# Source passage:
════

DeVito, who is tinier than one of his circus little people, has a big personality and boasts two acting volumes: loud and louder. He could win all the accolades from the Ham Actors Association and the Prosciutto Award for Best Over-the-Top Acting. He cares about all the misfits in the troupe. DeVito usually plays loveable characters, and he is also a good chap in this film. Financially in trouble, he falls for the baloney charlatan businessman V.A. Vandevere, played by snarling Michael Keaton, doing his best impression of a silent movie villain. In some scenes, the director and cameraman have taken pity on the actor by filming him either in the dark or through a slab of inch-thick marble filters. Keaton, as the blustering villain, harbors only evil intent and wants to steal away the flying Dumbo for his devilish theme park, Horrorland, or some such place.

════

# Set problem:
Can you copy out the part of the passage on DeVito and Keaton that opens with the words containing "DeVito, who is" and closes with "some such place.", changing "Horrorland" to "Dreadland"?

Rows of locating words and elements
════

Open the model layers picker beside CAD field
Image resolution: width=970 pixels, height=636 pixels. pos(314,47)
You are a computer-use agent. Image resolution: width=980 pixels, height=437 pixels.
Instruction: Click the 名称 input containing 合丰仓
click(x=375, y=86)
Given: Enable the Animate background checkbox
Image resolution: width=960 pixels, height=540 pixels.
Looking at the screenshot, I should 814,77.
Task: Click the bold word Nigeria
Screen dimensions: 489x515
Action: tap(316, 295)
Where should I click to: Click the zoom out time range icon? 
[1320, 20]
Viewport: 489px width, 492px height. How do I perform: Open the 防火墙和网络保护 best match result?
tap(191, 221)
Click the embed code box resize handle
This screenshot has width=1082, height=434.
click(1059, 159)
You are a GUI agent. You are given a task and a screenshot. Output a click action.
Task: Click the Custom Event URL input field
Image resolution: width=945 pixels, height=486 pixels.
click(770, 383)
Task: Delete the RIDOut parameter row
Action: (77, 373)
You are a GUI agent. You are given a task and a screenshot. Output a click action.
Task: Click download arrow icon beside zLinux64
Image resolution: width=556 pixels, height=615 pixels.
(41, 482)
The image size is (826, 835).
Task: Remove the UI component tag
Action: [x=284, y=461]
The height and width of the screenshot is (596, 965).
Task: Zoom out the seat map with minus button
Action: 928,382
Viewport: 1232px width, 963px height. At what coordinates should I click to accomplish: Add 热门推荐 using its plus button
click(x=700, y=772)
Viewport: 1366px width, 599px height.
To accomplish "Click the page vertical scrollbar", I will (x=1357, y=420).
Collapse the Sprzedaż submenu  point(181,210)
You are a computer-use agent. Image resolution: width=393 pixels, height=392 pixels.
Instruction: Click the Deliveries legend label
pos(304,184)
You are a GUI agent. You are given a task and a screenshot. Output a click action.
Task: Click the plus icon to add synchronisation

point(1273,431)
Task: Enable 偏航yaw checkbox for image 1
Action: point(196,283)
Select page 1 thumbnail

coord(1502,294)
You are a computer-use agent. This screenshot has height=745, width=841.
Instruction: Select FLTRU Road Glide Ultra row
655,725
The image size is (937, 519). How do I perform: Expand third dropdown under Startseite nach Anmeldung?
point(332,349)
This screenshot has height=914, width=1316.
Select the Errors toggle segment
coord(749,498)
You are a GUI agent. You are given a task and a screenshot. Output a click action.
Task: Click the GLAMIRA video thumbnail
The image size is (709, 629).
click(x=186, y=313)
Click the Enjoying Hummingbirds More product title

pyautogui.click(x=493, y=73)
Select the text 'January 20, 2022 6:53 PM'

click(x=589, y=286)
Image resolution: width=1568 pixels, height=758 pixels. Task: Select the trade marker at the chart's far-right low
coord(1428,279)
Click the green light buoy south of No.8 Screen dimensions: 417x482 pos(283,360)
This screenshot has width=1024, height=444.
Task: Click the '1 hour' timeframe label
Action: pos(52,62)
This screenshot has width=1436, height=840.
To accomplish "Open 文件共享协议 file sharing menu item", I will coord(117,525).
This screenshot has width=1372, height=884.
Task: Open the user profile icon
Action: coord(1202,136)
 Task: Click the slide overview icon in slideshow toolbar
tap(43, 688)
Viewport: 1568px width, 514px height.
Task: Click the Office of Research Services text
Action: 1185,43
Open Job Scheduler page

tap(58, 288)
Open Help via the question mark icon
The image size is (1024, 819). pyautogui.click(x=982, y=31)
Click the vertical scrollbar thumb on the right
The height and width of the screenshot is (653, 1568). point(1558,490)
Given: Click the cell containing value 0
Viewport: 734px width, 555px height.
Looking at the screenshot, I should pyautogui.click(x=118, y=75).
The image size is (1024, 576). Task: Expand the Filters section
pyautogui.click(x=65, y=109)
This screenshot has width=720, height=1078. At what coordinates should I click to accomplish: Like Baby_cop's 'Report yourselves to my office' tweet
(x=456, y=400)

════

# Answer below:
DeVito, who is tinier than one of his circus little people, has a big personality and boasts two acting volumes: loud and louder. He could win all the accolades from the Ham Actors Association and the Prosciutto Award for Best Over-the-Top Acting. He cares about all the misfits in the troupe. DeVito usually plays loveable characters, and he is also a good chap in this film. Financially in trouble, he falls for the baloney charlatan businessman V.A. Vandevere, played by snarling Michael Keaton, doing his best impression of a silent movie villain. In some scenes, the director and cameraman have taken pity on the actor by filming him either in the dark or through a slab of inch-thick marble filters. Keaton, as the blustering villain, harbors only evil intent and wants to steal away the flying Dumbo for his devilish theme park, Dreadland, or some such place.